Sambalpuri Saree is a traditional handwoven Ikkat sari or saree (locally called shadhi) wherein the warp and the weft are tie-dyed before weaving, produced in the Bargarh, Sonepur, Sambalpur and nearby districts of Odisha. Saree being a traditional female garment in the Indian Subcontinent.[1], a strip of unstitched cloth, ranging from four to nine metres in length that is draped over the body in various styles.

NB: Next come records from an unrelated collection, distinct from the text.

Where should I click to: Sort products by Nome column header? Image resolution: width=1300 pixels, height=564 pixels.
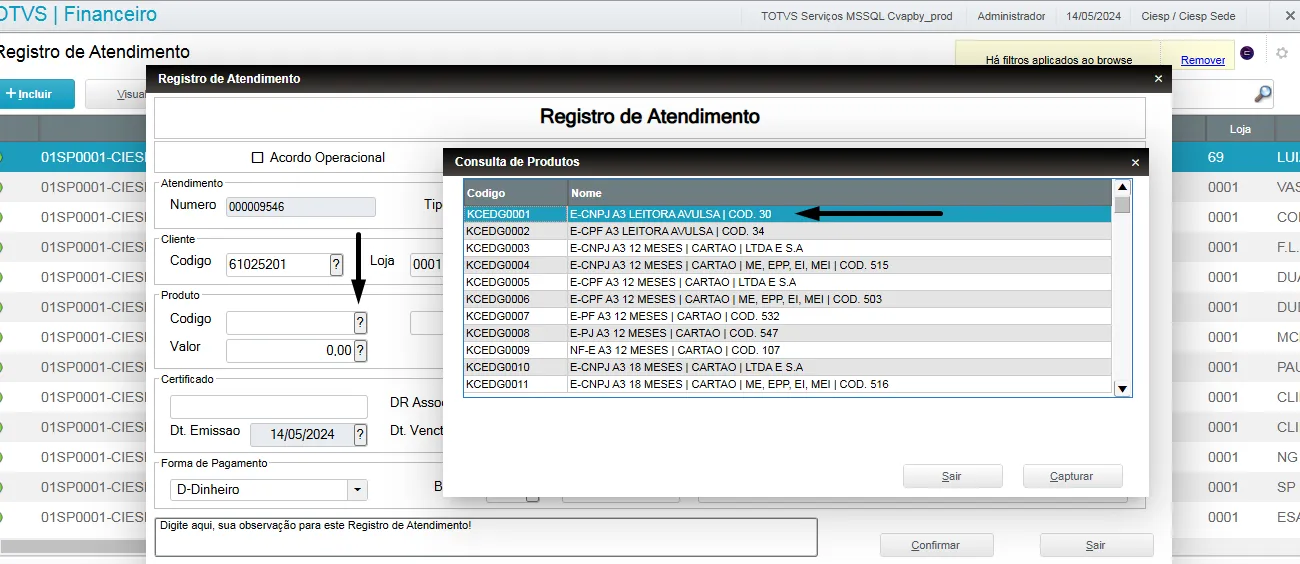(x=838, y=193)
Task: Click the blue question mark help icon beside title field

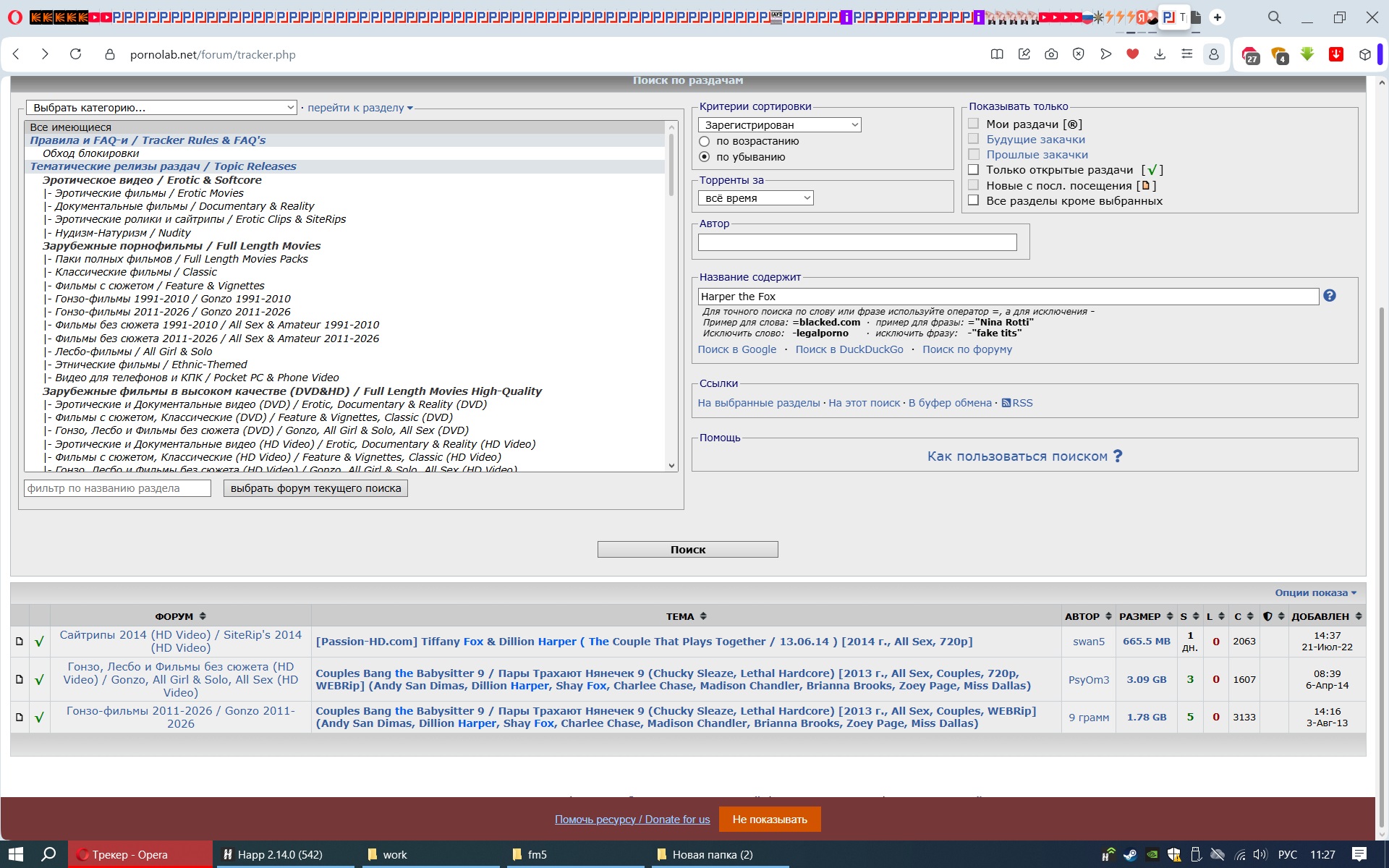Action: pyautogui.click(x=1330, y=296)
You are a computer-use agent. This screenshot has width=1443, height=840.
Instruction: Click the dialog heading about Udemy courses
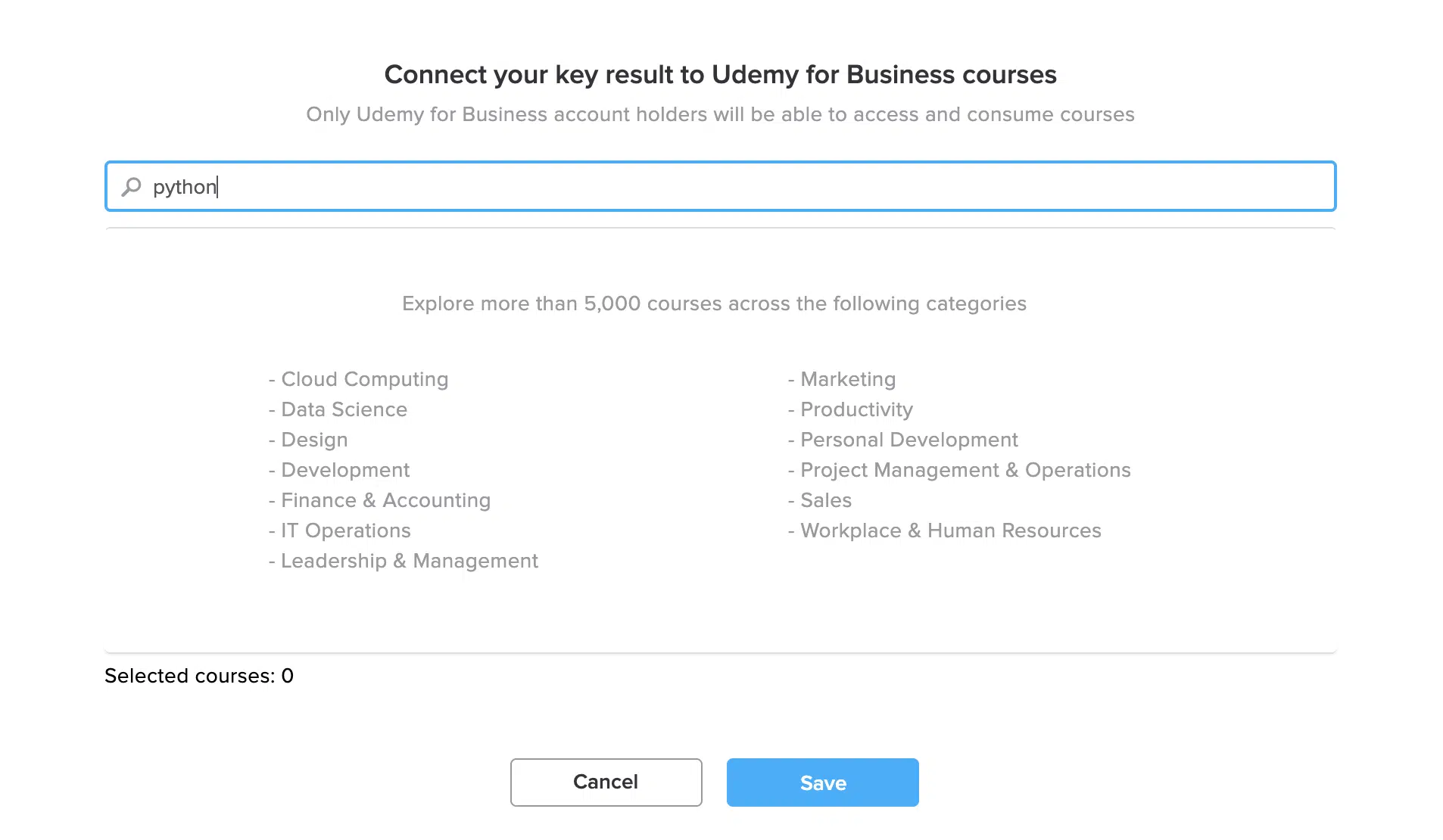point(720,75)
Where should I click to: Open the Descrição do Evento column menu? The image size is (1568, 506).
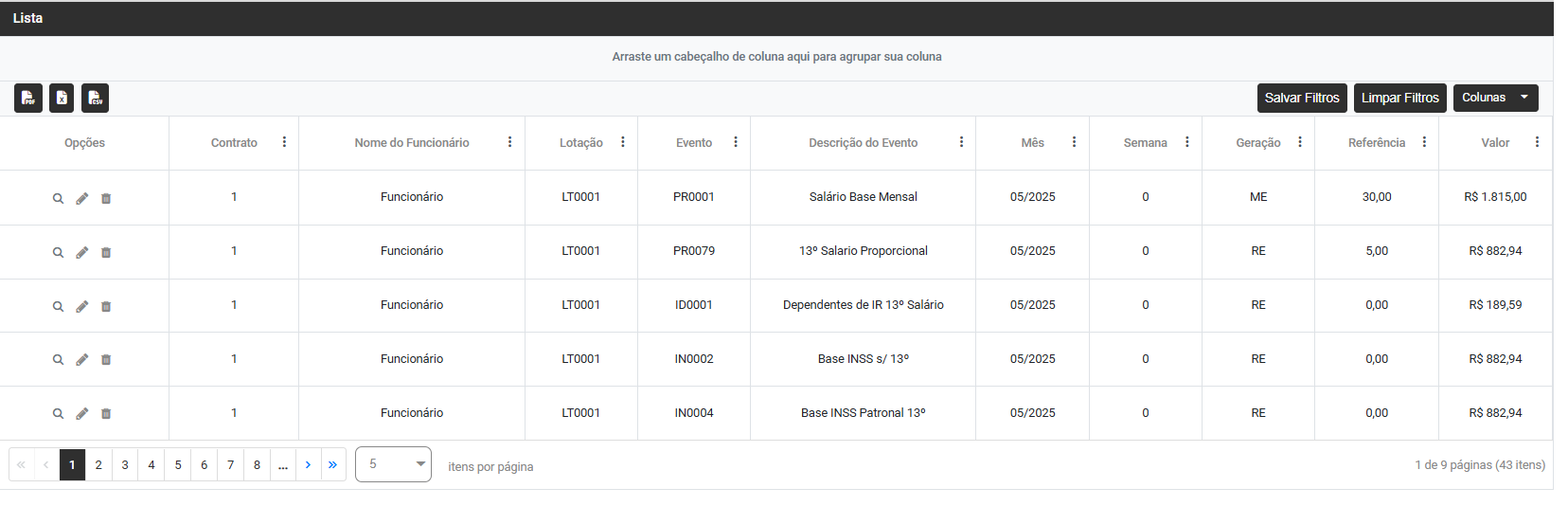(961, 142)
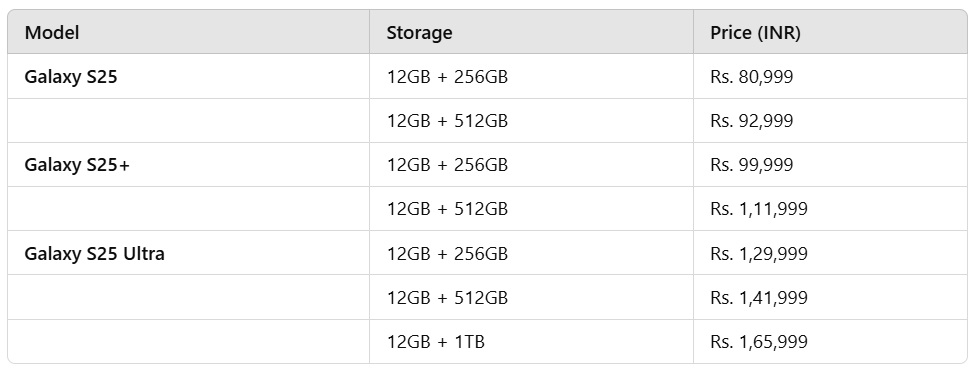Click the Rs. 1,29,999 price cell

[830, 253]
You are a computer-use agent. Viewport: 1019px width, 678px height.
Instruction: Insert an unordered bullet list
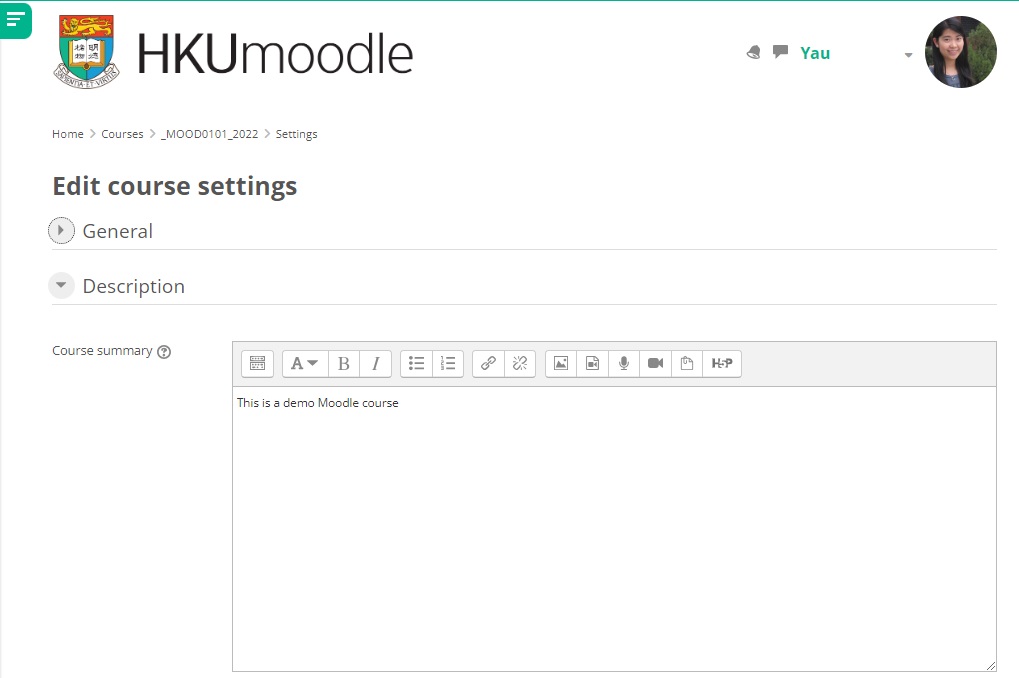tap(416, 364)
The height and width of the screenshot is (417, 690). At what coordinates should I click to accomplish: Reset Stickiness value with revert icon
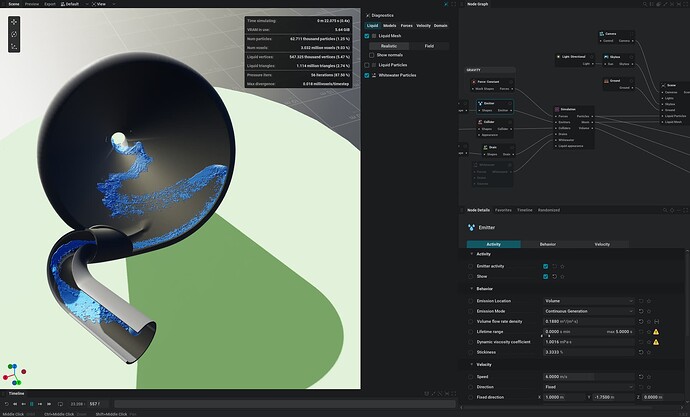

Sambalpuri sarees are known for their traditional motifs, like shankha (shell), chakra (wheel), phula (flower) with deep symbolism, but the highpoint of these sarees is traditional craftsmanship of the ‘Bandhakala’, the Tie-dye art reflected in their intricate weaves, also known as Sambalpuri “Ikkat”. In this technique, the threads are first tie-dyed and later woven into a fabric, with entire process taking many weeks. These sarees first became popular outside the state, when later Prime Minister, Indira Gandhi started wearing them, soon in the eighties and nineties, they became a popular across India [2]. To provide protection to the weavers practicing this art, the handloom silk sarees manufactured in Sambalpur and Berhampur (Berhampur Pattu) in Orissa would soon be included in the Government of India’s Geographical Indications (GI) registry.